**Stated problem**
Copy the rows word for word, starting with the line that contains "The width and" and going on through the end of the rows. Leave the pictures out of your copy.

Data listing

┌──

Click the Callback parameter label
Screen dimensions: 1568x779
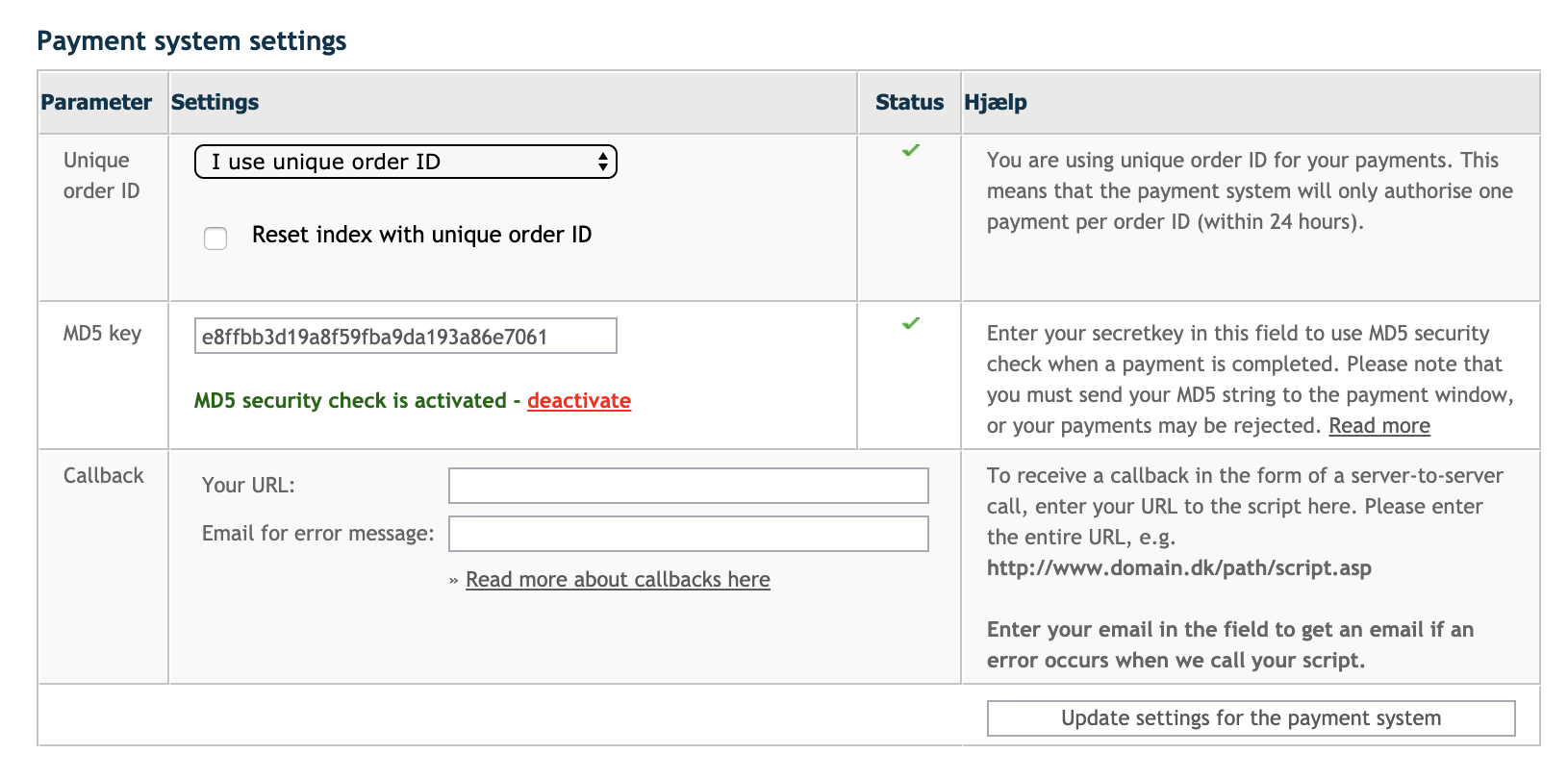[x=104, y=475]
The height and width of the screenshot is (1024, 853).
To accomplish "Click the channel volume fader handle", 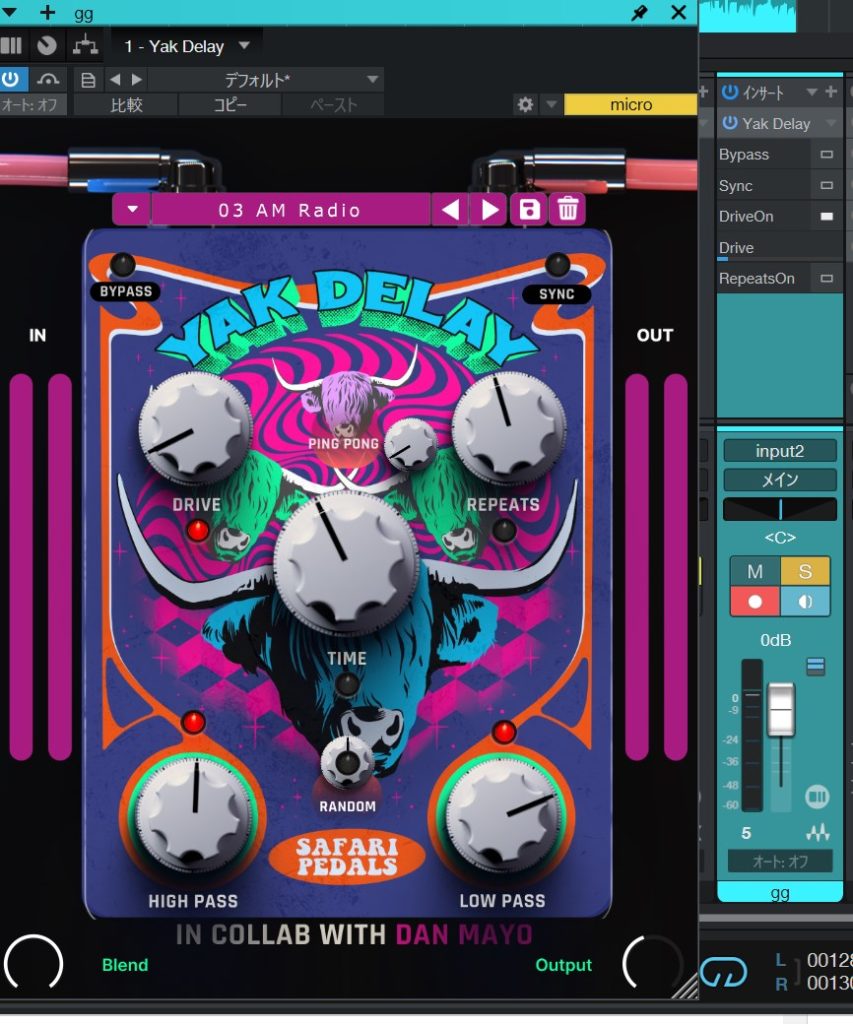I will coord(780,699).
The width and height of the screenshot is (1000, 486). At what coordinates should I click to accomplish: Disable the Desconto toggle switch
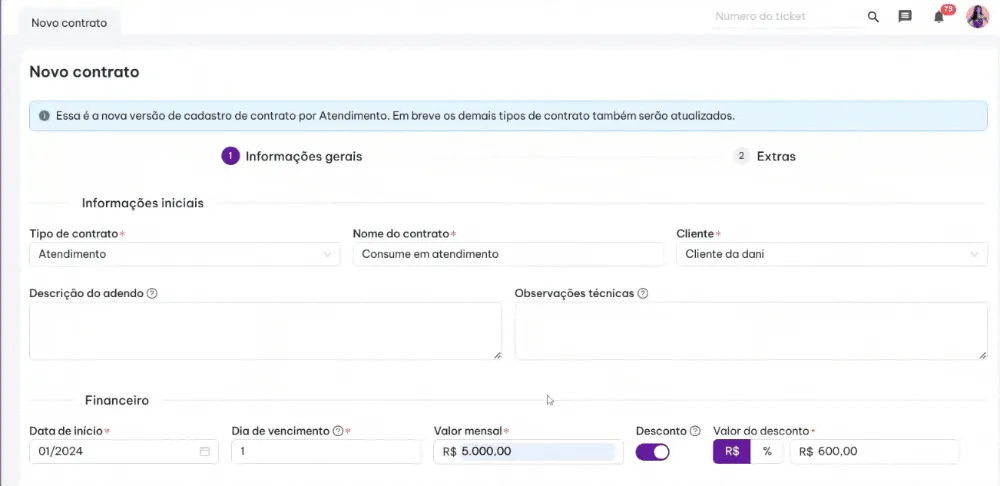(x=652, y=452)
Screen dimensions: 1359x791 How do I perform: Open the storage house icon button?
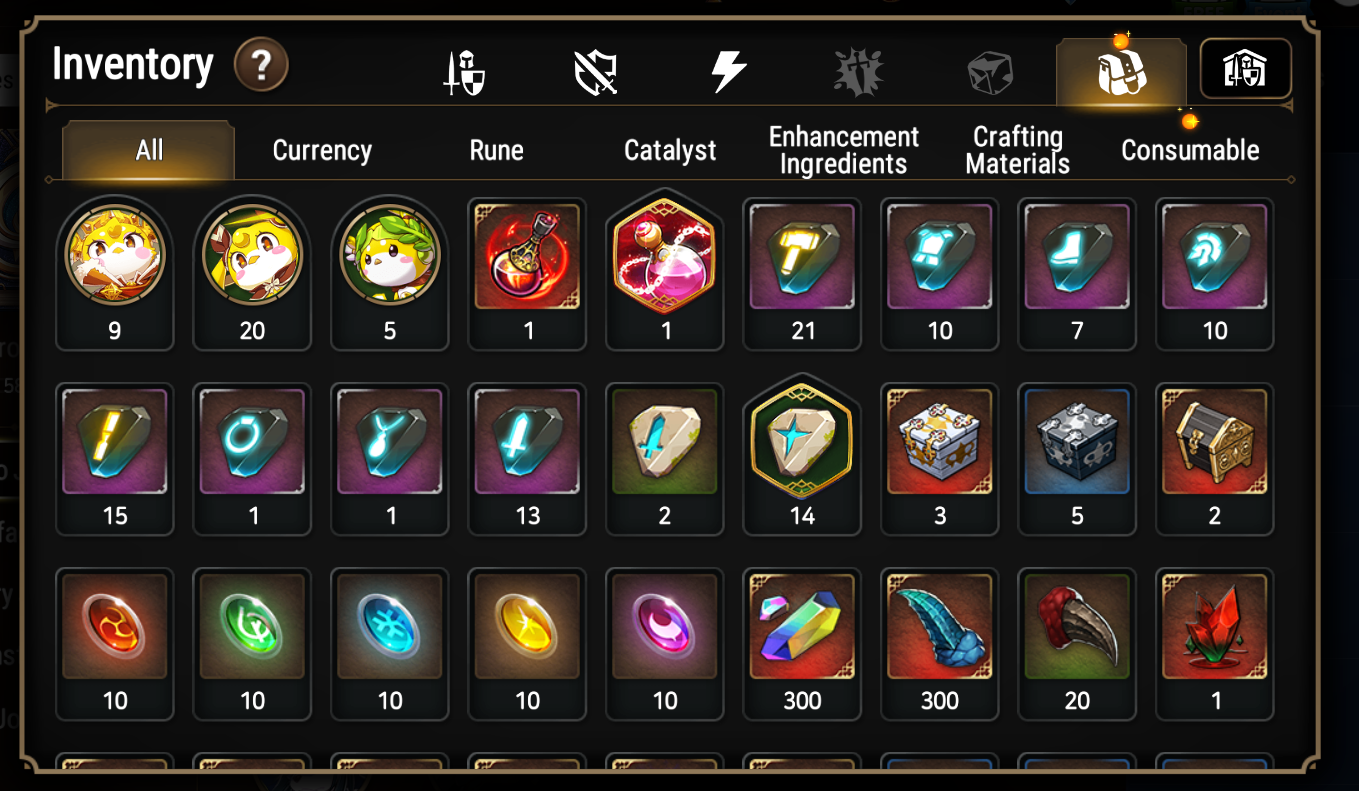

└──

**The reply**
The width and height of the screenshot is (1000, 486). At what coordinates should I click to accomplish: Disable the Desconto toggle switch
(x=652, y=452)
Screen dimensions: 1359x791 How do I perform: Open the storage house icon button?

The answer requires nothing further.